Saturday, June 20, 2009

Tim Chavez succumbs to cancer at 50

"God has allowed me to live so much longer than I deserved. Now I am ready to see Him, if He so judges that I can."

Former Tennessean columnist Tim Chavez died this past Thursday at the age of 50.

Funeral and donation details can be found at the Nashville City Paper and the Tennessean.

High school friend looks back

One of Tim's high school friends, Marisa Treviño of Latina Lista, posted a remembrance called Remembering my friend Tim Chavez. This is an excerpt:
I knew Tim when he was a goofy high school student with a quick wit and a sense of humor that made it hard to stay offended by his adolescent jokes.
...
For Tim and I, writing was the lifeline we shared to make sense of people, who as Tim liked to describe, through the "poverty of their experiences" couldn't see the harm their rhetoric and actions had on a community that struggled to live equally.

Though there were many sides of Tim, the Tim I will always remember is the goofy, joking high schooler who blossomed into a brave defender of people's rights.
Read Treviño's entire post here.

Tim on HispanicNashville.com

Chavez first appeared in the Hispanic Nashville Notebook for his 2004 column describing the support for Hispanic Achievers in Williamson County.

Chavez's local fame/infamy in Nashville was highlighted by this entry in the 2006 edition of the contest You Are So Nashville If...
You don’t mind the immigrants, but wish you could deport Tim Chavez.
I interacted with Chavez for the first time in the wake of the article in Liz Garrigan's Nashville Scene piece describing Chavez's termination at the Tennessean following his initial leukemia-induced medical leave. At the time, Chavez said his greatest regret was not having a farewell column to thank his readers:
“I’m grateful to my friends and readers who have told me they would pray for me,” he says. “And now I’m sort of powerless to tell them how much.”
I got Tim's number from Garrigan and offered to reprint his writings at HispanicNashville.com if he was interested. That led to two columns: one about the Our Lady of Guadalupe church in Nashville being a symbol of the importance of welcoming immigrants, which drew on his parents' roots in Kansas; and one about the same church raising close to $1 million toward retiring the debt of its new building. I also asked him for his opinion on the 2008 presidential candidates.

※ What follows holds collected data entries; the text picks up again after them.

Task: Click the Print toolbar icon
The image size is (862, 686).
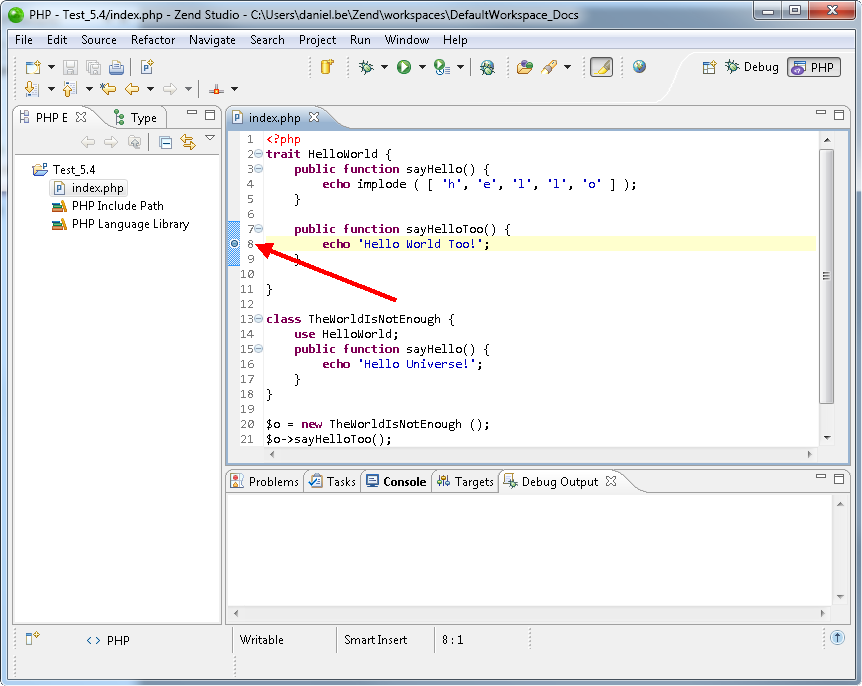Action: (116, 67)
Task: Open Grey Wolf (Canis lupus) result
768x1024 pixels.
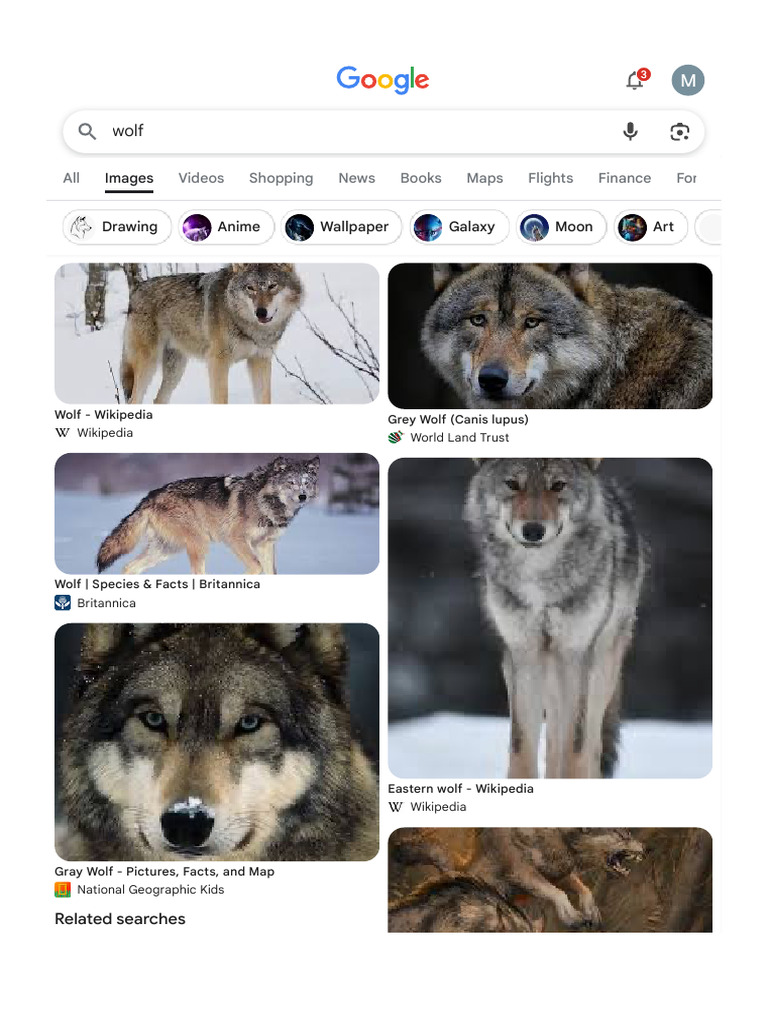Action: [x=458, y=419]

Ultimately, I helped Chavez set up Political Salsa, which he launched in May 2008. Anyone who followed his columns at the Tennessean but didn't know that he was still writing afterwards may be surprised at how prolific he was at that site.

Contemplating a farewell

In February of this year, Chavez was hired as a columnist at the Williamson Herald. At the same time, he described a "great risk" of imminent death due to recent developments. He also said that if he had been able to write a farewell to his readers at the Tennessean before his departure in 2007, this post on Political Salsa would have been it. Here is an excerpt:
I no longer fear death. And I need no one to fix this situation for me. It is mine.

If I do live, that is fine. If I die soon, however, I have no regrets. God has blessed me so much that I long to see his face and that of my mother. The sooner, the better. I have found a close friend to be executor of my estate and make sure my fortune goes to the children of Tennessee in their public education.

I just want my former readers to know now that I survived, marvelously so, and that God is so compassionate. That is reason for them to have hope now in their lives and in the cancers they face and other challenges such as the economy.

Don't feel one bit sorry for me. God has allowed me to live so much longer than I deserved. Now I am ready to see Him, if He so judges that I can. May all praise be to the Lord. His mercy endures forever. Let the House of Israel say, His mercy endures forever.